DIRECTIONS FOR THIS TASK> Your task is to transcribe the data in full.
══════════════════════════════
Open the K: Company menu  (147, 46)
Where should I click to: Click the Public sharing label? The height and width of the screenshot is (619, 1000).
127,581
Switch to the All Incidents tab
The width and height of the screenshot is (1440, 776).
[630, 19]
══════════════════════════════
EXERCISE ANSWER>
Open the K: Company menu  (147, 46)
Where should I click to: Click the Public sharing label? The height and width of the screenshot is (619, 1000).
127,581
Switch to the All Incidents tab
The width and height of the screenshot is (1440, 776).
[630, 19]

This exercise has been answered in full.